I'm waiting on my GPT-4 API access so I can use gpt-4-32k which maybe can soak up 10k LOC?
Clearly this will break eventually, but I am playing around with some ideas to extend how much context I can give it. One is to do something like base64 encode file contents. I've seen some early success that GPT-4 knows how to decode it, so that'll allow me to stuff more characters into it. I'm also hoping that with the use of .gptignore, I can just selectively give the files I think are relevant for whatever prompt I'm writing.
I wonder if you could teach it to understand a binary encoding using the raw bytestream, feed it compressed text, and just tell it to decompress it first.
Here is what GPT-4 says about it. "As an AI language model, I can understand and work with various text encoding schemes and compression algorithms. However, to work with a raw bytestream, you would need to provide specific details about the encoding and compression used.
To teach me to understand a particular binary encoding and compressed text format, you should provide the following information:
The binary encoding used (e.g., ASCII, UTF-8, UTF-16, etc.).
The compression algorithm employed (e.g., gzip, Lempel-Ziv-Welch (LZW), Huffman coding, etc.).

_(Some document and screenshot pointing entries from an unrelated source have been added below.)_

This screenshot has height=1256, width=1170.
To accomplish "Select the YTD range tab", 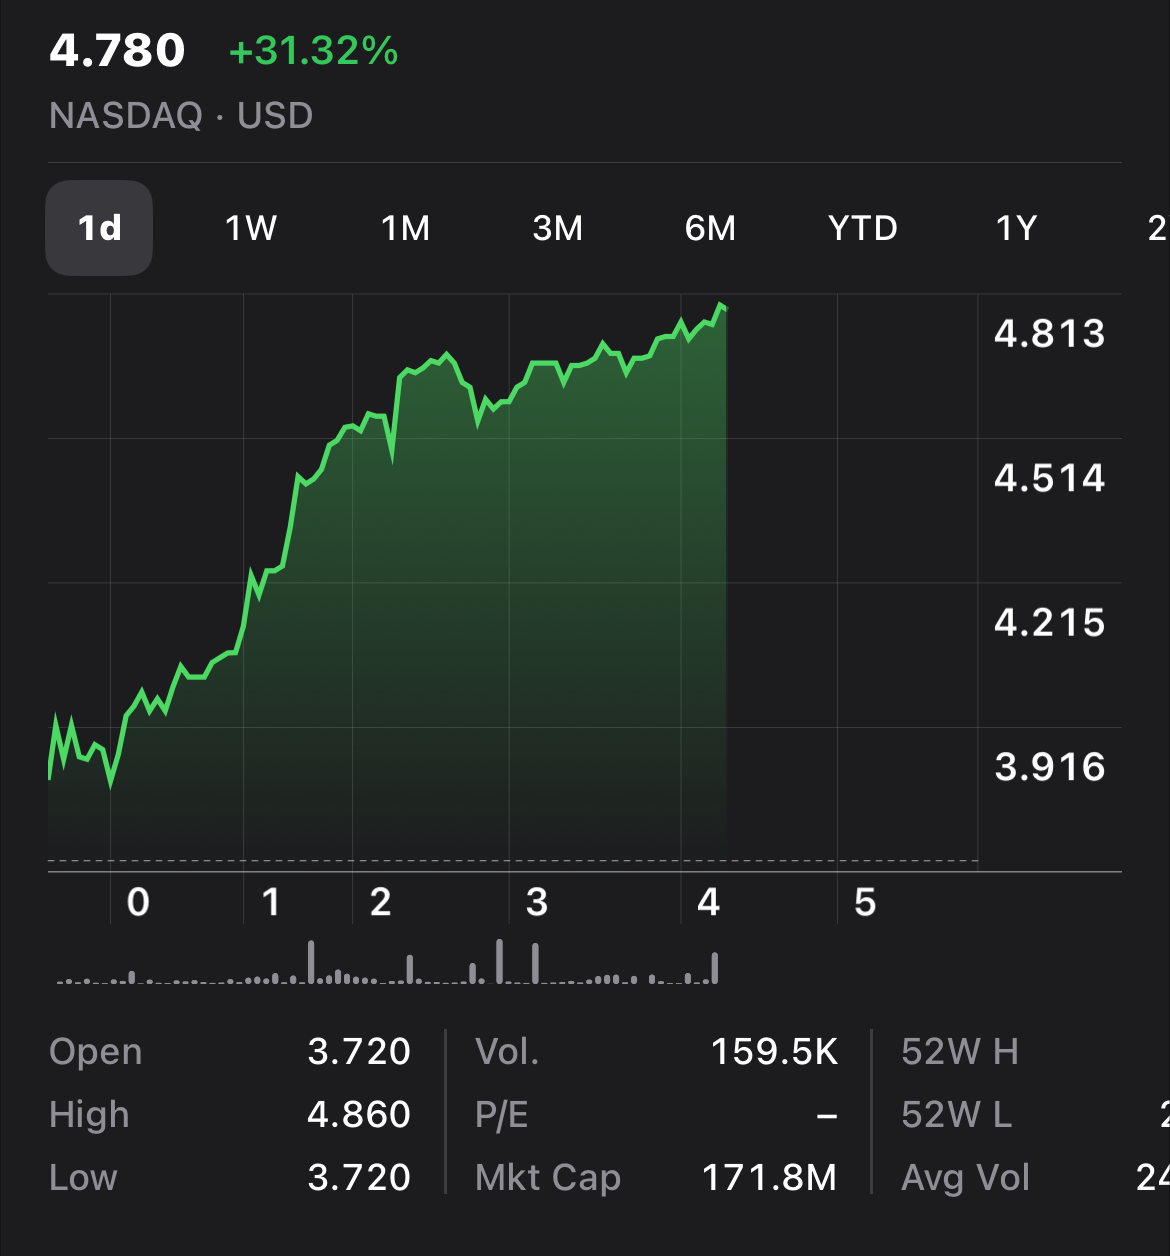I will (862, 228).
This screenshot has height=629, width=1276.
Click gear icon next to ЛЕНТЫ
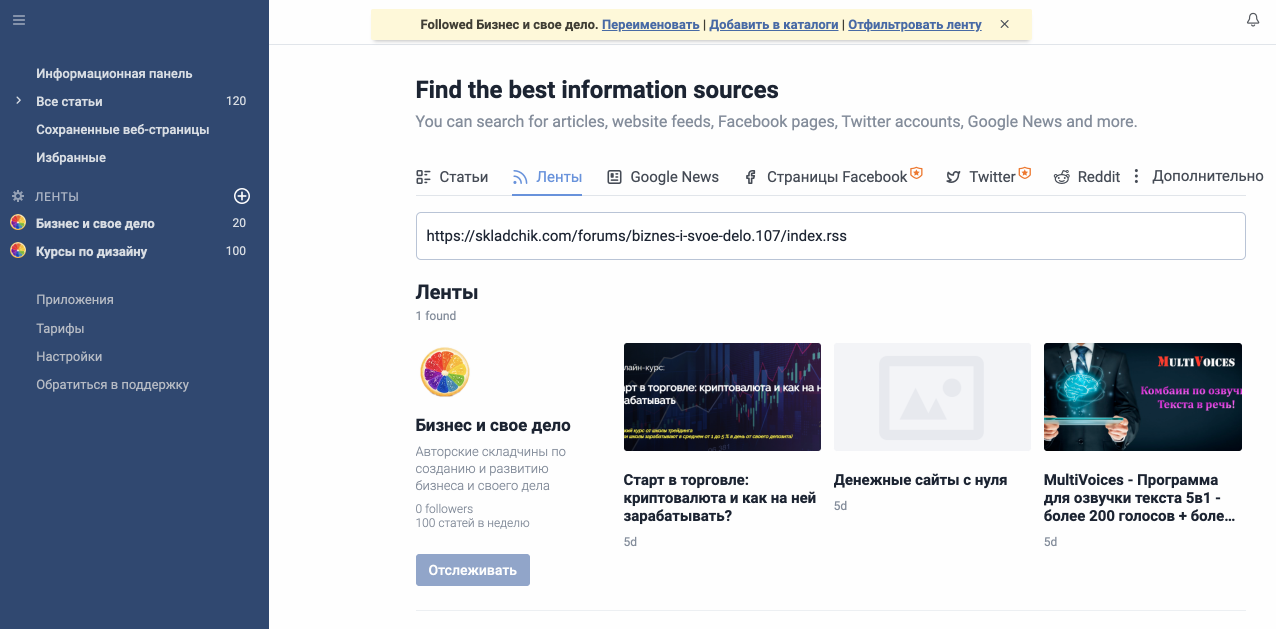pos(17,197)
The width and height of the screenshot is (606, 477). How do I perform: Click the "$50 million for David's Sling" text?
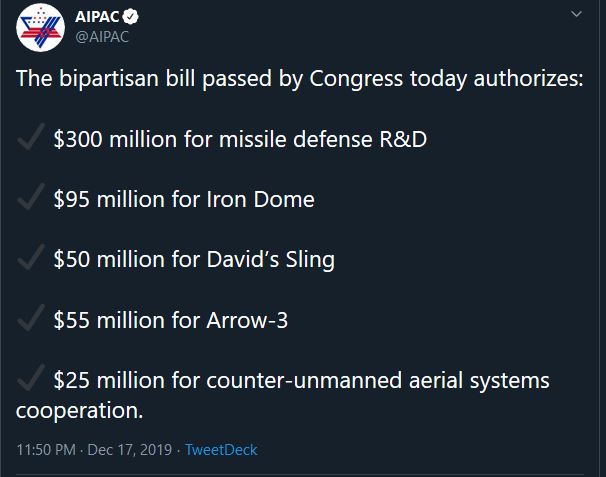pos(194,260)
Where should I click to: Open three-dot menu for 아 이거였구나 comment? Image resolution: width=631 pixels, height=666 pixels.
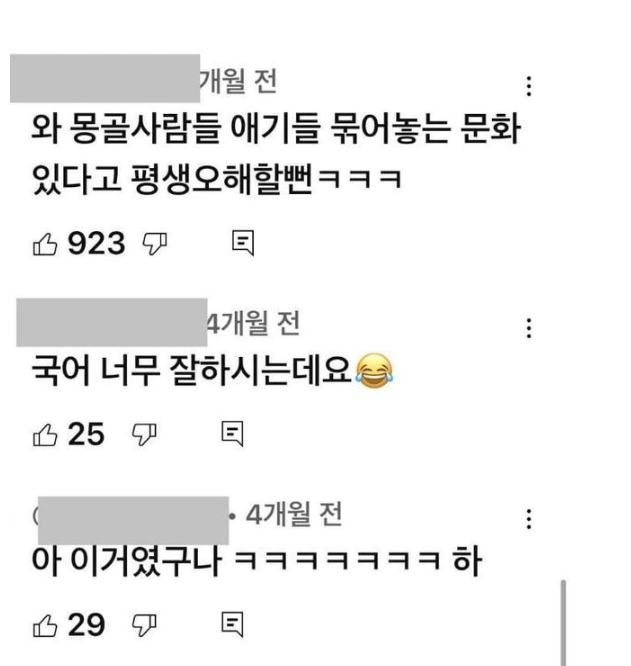coord(529,519)
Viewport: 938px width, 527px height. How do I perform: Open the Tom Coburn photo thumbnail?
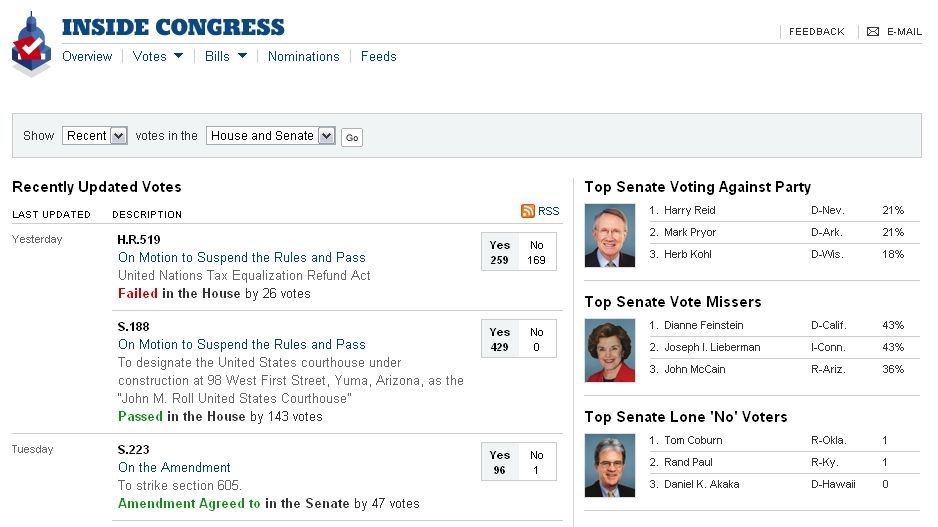coord(609,466)
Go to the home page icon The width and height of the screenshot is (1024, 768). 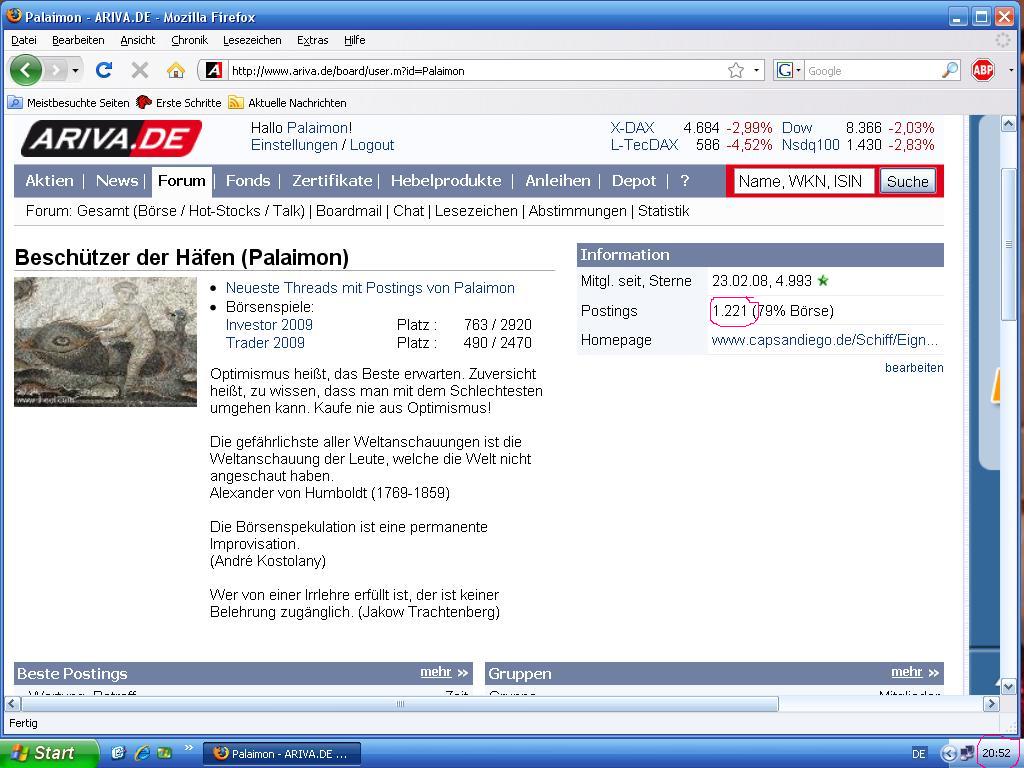176,70
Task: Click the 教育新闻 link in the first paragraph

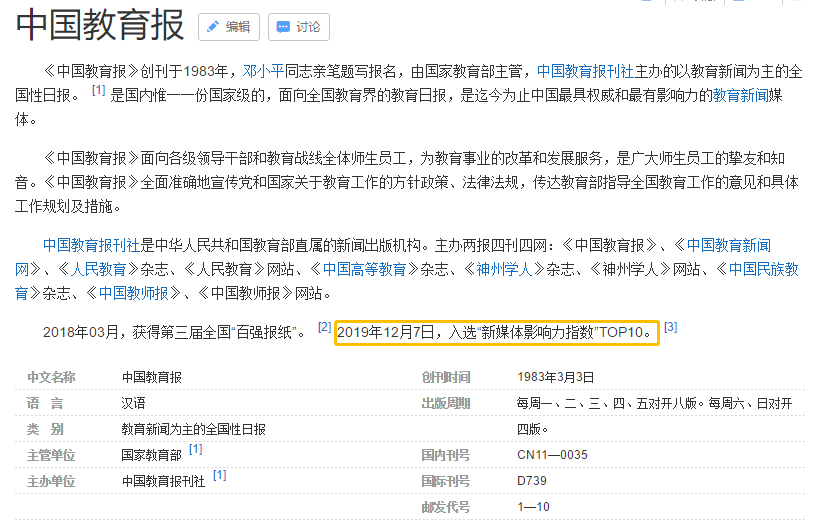Action: click(x=740, y=96)
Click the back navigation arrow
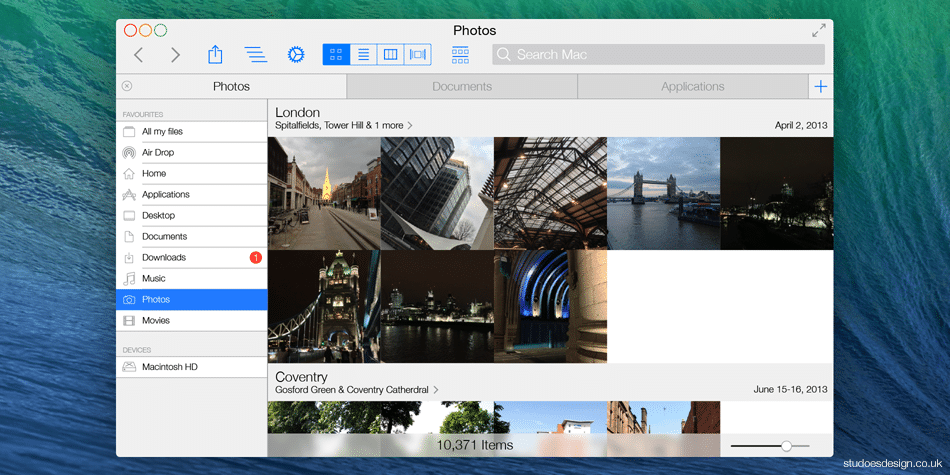This screenshot has height=475, width=950. coord(139,55)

Once you provide these details, I can help you process the raw bytestream and decompress the text. However, keep in mind that my primary focus is on natural language understanding and generation, and I might not be as efficient at handling compressed data as a dedicated compression/decompression tool."
When GPT gives an answer like that, is it actually a meaningful description of its capabilities? Does it have that kind of self-awareness? Or is it just a plausible answer based on the training corpus?
My guess is that the training data includes things specifically about the GPT itself and its capabilities, so it would be somewhat correct. But it's also known to just make shit up when it feels like it, so you can't 100% trust it, same as with all other prompts/responses.
Unfortunately GPT is not yet aware of what LangChain is or how it works, and the docs are too long to feed the whole thing to GPT.
But you can still ask it to figure something out for you.
For example: “write pseudo-code that can read documents in chunks of 800 tokens at a time, then for each chunk create a prompt for GPT to summarize the chunk, then save the responses per document and finally aggregate+summarize all the responses per document”
Basically a kind of recursive map/reduce process to get, process and aggregate GPT responses about the data.
LangChain provides tooling to do the above and even allow the model to use tools, like search or other actions.
GPT 4 is limited currently to 8k tokens, which is about 6000 words.
You can use our repo (which we are currently updating to include QuickStart tutorials, coming in the next few days) to do embedding retrieval and query
Our codebase is 1 million lines of code.
Can we feed the documentation to it? What are the limits?
Is it possible to train it on our data without doing prompt engineering? How?
Otherwise are we supposed to use embeddings? Can someone explain how these all work and the tradeoffs?